Opinion
No. 479
04-29-2019
MORRIS KENNETH GARY v. STATE OF MARYLAND
Circuit Court for Baltimore City
Case No: 193126035
UNREPORTED
Fader, C.J., Meredith, Raker, Irma S. (Senior Judge, Specially Assigned), JJ. PER CURIAM *This is an unreported opinion, and it may not be cited in any paper, brief, motion, or other document filed in this Court or any other Maryland Court as either precedent within the rule of stare decisis or as persuasive authority. Md. Rule 1-104.
In 1993, a jury sitting in the Circuit Court for Baltimore City convicted Morris K. Gary of conspiracy to commit murder. The court sentenced Mr. Gary to life imprisonment. This Court affirmed the judgments, Gary v. State, No. 614, September Term, 1994 (filed March 9, 1995), and upon further review, the Court of Appeals held that Mr. Gary's sentence was legal. Gary v. State, 341 Md. 513, 521 (1996).
The jury failed to reach a verdict on charges of first and second-degree murder, and a mistrial was granted on those counts. Mr. Gary later pleaded guilty to two counts of second-degree murder and two counts of use of a handgun in the commission of a crime of violence and was sentenced to a total term of 30 years' imprisonment, all but 10 years suspended, to run concurrently with the life sentence for conspiracy to commit murder.

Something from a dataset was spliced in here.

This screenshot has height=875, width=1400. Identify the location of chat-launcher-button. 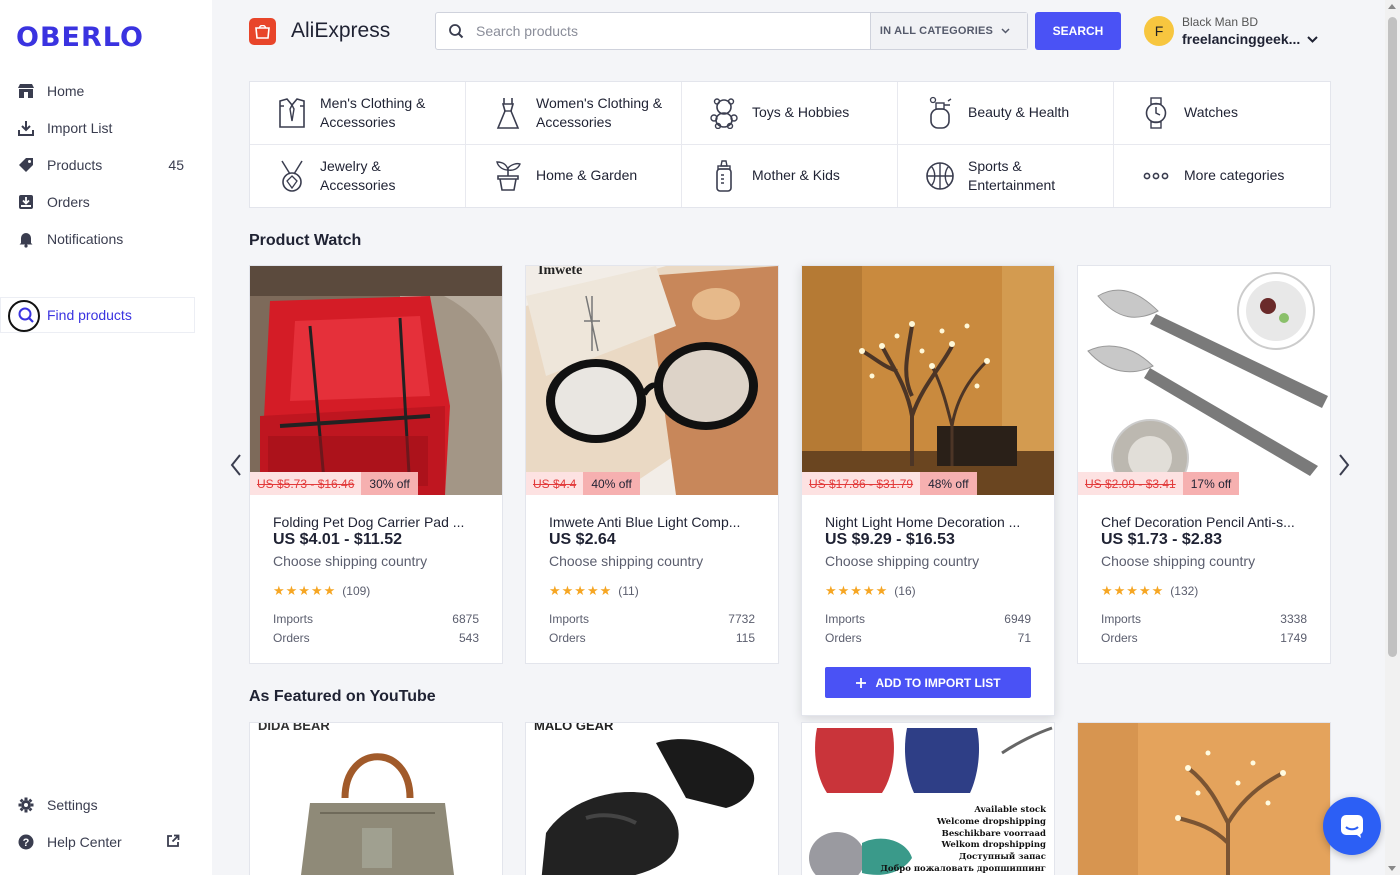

The issue before the Court of Appeals was whether a sentence to life imprisonment for conspiracy to commit murder was a legal sentence. Mr. Gary contended that a ten-year term was the maximum permitted. The Court of Appeals disagreed. --------
In 2018, Mr. Gary filed a motion to correct an illegal sentence in which he asserted that his sentence was illegal because the trial court "instructed the jury incorrectly with regard to the definitions of first and second degree murder" and "then referenced these improper instructions to explain conspiracy to commit murder to the jury." He maintained, therefore, that the conviction for conspiracy to commit murder was a nullity and hence, the sentence illegal.
The circuit court concluded that the legality of the sentence was "already determined" by the Court of Appeals and, therefore, reconsideration of the issue was barred by the law of the case. Mr. Gary appeals and contends that the law of the case is inapplicable because the Court of Appeals did not address the argument he raised in his motion to correct the sentence. The State moves to dismiss the appeal, claiming the issue is not cognizable in a Rule 4-345(a) motion to correct an illegal sentence. In other words, the State insists that there is nothing inherently illegal about Mr. Gary's sentence. We agree with the State.
The Court of Appeals has explained that there is no relief under Rule 4-345(a) where "the sentences imposed were not inherently illegal, despite some form of error or alleged injustice." Matthews v. State, 424 Md. 503, 513 (2012). A sentence is "inherently illegal" where there was no conviction warranting any sentence, Chaney v. State, 397 Md. 460, 466 (2007); where the sentence imposed was not a permitted one, id.; or where the sentence imposed exceeded the sentence agreed upon as part of a binding plea agreement. Matthews, 424 Md. at 514. In one unusual instance, the Court of Appeals addressed and vacated as "inherently illegal" a sentence imposed for a crime for which the defendant had never been indicted. Johnson v. State, 427 Md. 356 (2012). None of those scenarios are present in this case.
Mr. Gary is challenging the validity of his conviction for conspiracy to commit murder based on his allegation that the jury instructions were flawed - an issue that is not the proper subject of a Rule 4-345(a) motion to correct an illegal sentence. As we recently noted, the "Court of Appeals has consistently and austerely limited Rule 4-345(a) review to those cases where the illegality lies not in a flaw in the procedural process antecedent to the sentence but to those limited instances where the illegality is inherent in the sentence itself." McKinney v. State, 239 Md. App. 297, 315 (2018), cert. denied, 662 Md. 573 (2019). And the Court of Appeals continues to state that a "'motion to correct an illegal sentence is not an alternative method of obtaining belated appellate review of the proceedings that led to the imposition of judgment and sentence in a criminal case.'" Colvin v. State, 450 Md. 718, 725 (2016) (quoting Wilkins v. State, 393 Md. 269, 273 (2006)).
Accordingly, we grant the State's motion to dismiss the appeal.
APPEAL DISMISSED. COSTS TO BE PAID BY APPELLANT.